Engenser Schützen haben jetzt einen Seniorenkönig

Schützenkönig Hartmut Kretzmeyer mit Frau Susanne beim Königstanz. Die Scheibe ist noch dabei. (Foto: Renate Tiffe)

Viel los auf dem Festgelände und beim Scheibenannageln

ENGENSEN (ti). Die Engenser Schützen sind großzügig, wenn es um die Kür neuer Könige geht. Seit Langem schon ernennen die Damen alljährlich ihren Katerkönig. In diesem Jahr wurde nun zum ersten Mal der Seniorenkönig kreiert, „damit auch die Jüngeren beim Königsschießen eine Chance haben“, wie Mike Dytkiewicz, der Vorsitzende von „Zentrum Engensen“ beim Kommers am Freitagabend meinte.
Allerdings muss sich der neue König mit einer Art Orden begnügen, den er bei der Königsproklamation verliehen bekommt. Eine Scheibe beim Schützenumzug am Samstag gab es nicht, Rainer Niemeyer war der Glückliche, der stolz die Plakette am Bande zeigte. Er hatte mit einem Teiler von 16,6 die Altgedienten unter den Schützen Heiner Knoche und Rüdiger Hoffmann bezwungen, mehrfacher Schützenkönig der eine, langjähriger Vorsitzender des Vereins der andere. Die große Stunde der anderen Majestäten schlug erst an den beiden folgenden Festtagen, als die Schützen mit großem Gefolge zum Scheibenannageln anrückten.
Zuerst aber fand der Kommers statt, in Engensen immer ein besonderes gesellschaftliches Ereignis bei dem mit 180 wesentlich mehr Personen an den Tischen im Zelt Platz genommen hatten, als der Verein Mitglieder zählt - 119 an der Zahl. Ein schönes Bild des dörflichen Miteinanders, das sich meist auch in einer besonderen Spendenbereitschaft widerspiegelt. Eine gute Gelegenheit auch, für die Grußworte auswärtiger Gäste zu denen der Stadtbürgermeistermeister Axel Düker gehörte und der stellvertretende Vorsitzende des Kreisschützenverbandes Eggers, der auch die Ehrung langjähriger Mitglieder vornahm.
Das gut ausgewählte gemeinsame Essen trug schnell zur Hebung der Stimmung bei, sodass die „Sunny Boys“, die Festkapelle, schon vor dem Hauptgang zum Schunkeln ermuntern konnten. Höhepunkt war natürlich die Königsproklamation mit vielen Umarmungen und der Königstanz rund um die Schützenscheiben. Das war der Auftakt zur traditionellen langen Nacht im Festzelt.

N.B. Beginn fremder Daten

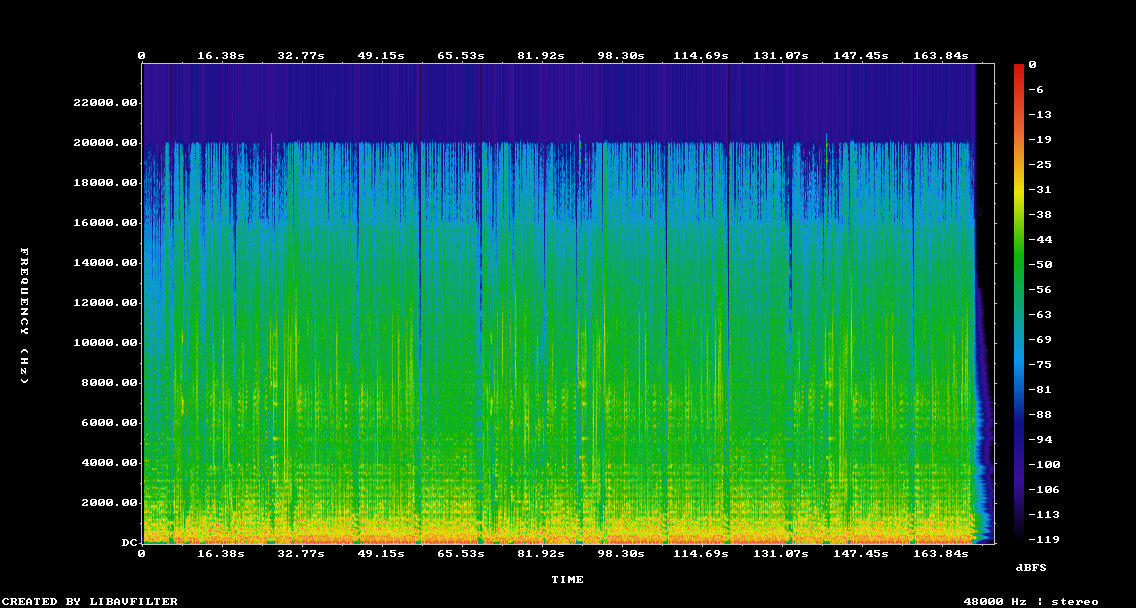Click the 163.84s marker on the top time axis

Die erste Scheibe am Samstag überbrachte der Schützenumzug der Jugendkönigin Lina Borkowitz. Unterdessen hatten sich auf dem Hof der Schützenkönigin Edeltraut Knoche schon viele Zuschauer eingefunden, die sich bei der brütenden Hitze den langen Weg mit dem Umzug ersparen wollten. Der traf mit der musikalischen Begleitung der Spielmannszüge aus Engensen und Nienhagen sowie des Musikzuges aus Ramlingen-Ehlershausen mit einiger Verspätung an der Bäckerstraße ein. Zwei kräftige Jungmänner ließen die Schützenkönigin hochleben, der Königstanz folgte und dann konnten Henning Wiekenberg und Cord Kausche als „gebrechliches“ altes Ehepaar die Leiter zum Annageln der Scheibe erklimmen. „Alle paar Jahre braucht man das Mal“, bemerkte Ehemann Heiner Knoche, es war die neunte Scheibe an Knoches Giebel.

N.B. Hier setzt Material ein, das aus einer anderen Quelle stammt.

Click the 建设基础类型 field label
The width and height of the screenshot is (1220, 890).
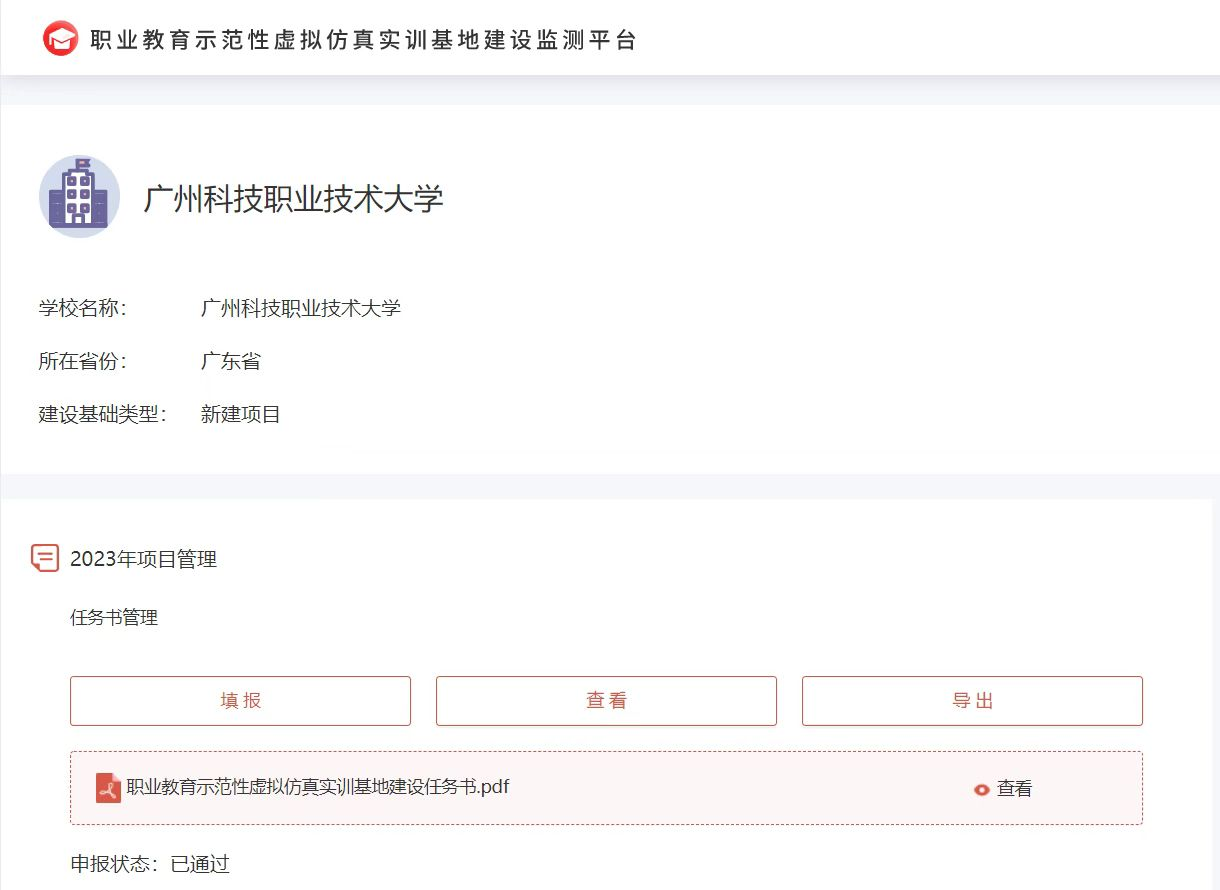point(102,414)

Ganz soviel hatte Hartmut Kretzmeyer nicht aufzuweisen, aber immerhin hatte er es 2008 schon zu einer Katerscheibe „Dem Besten“ gebracht. Diesmal wollte er König sein – was mit einem Teiler von 4,3 auch gelang. Der Hof neben dem „Alten Posthof“ mit den hohen Bäumen und dem Dachunterstand bot Schatten genug, so dass die Schützen es sich wohl sein ließen bei den bekannten Riten und es mit der Zeit nicht so genau nahmen, bis der Vorsitzende mahnte: „wir müssen weiter“. Auf dem Festplatz warteten die Karussells und Buden und die Kaffeetafel im Zelt. Manche Festbesucher hatten in der Zwischenzeit schon die Gelegenheit zu einem Rundflug mit dem Hubschrauber wahrgenommen.
Am Sonntag hielt der Festumzug bei Kinderkönigin Lena Müller und der Volkskönigin Alexandra Glockzin. Und natürlich hatten die Schützendamen schon am Vormittag ihren Katerkönig Jens Grundstedt ausgiebig geehrt.